Instructions for the task
Pick out each line of the records in which the word "computer" appears.

Extracted entries

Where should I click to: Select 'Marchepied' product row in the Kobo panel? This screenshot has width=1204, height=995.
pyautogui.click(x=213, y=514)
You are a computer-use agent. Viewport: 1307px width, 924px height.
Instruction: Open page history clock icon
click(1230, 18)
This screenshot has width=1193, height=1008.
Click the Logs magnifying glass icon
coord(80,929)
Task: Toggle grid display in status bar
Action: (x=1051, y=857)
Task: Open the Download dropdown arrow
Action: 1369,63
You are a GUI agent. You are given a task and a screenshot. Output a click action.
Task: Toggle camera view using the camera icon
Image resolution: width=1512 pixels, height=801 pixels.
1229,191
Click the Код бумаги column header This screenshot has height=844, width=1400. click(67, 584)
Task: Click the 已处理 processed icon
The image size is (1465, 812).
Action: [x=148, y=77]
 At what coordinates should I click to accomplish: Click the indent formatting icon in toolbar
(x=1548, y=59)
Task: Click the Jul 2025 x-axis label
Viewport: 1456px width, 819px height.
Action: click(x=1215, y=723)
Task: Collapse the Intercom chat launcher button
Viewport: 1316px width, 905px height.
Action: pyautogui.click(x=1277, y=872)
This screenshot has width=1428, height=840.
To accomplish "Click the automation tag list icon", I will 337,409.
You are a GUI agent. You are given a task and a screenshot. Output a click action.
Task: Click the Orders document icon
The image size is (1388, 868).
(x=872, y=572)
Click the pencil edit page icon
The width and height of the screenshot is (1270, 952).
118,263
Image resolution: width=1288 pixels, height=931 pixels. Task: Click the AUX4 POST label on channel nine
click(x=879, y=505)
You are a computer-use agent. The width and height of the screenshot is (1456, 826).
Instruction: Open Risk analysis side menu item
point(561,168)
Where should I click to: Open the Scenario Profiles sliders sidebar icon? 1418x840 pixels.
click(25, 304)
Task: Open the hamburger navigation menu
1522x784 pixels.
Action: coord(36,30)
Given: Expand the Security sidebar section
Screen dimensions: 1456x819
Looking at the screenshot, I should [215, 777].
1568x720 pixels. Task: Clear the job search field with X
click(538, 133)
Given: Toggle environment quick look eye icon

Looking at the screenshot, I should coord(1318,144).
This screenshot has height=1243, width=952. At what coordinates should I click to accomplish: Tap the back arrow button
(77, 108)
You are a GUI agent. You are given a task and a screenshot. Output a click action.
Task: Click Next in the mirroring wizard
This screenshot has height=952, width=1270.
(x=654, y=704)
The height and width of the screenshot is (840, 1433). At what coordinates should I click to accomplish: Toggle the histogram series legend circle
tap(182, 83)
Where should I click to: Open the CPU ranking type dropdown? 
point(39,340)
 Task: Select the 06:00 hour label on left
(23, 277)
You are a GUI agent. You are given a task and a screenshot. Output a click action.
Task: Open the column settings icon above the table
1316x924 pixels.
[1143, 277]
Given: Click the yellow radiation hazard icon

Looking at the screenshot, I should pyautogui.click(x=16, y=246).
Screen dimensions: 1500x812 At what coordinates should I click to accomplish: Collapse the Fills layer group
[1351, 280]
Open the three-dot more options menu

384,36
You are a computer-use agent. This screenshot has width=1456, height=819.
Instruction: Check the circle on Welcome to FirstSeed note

Output
You are a computer-use agent. Viewport: 1307px width, 924px height.
You are a computer-use agent. The width and height of the screenshot is (1456, 826).
You are a computer-use agent. This screenshot has width=1456, height=819.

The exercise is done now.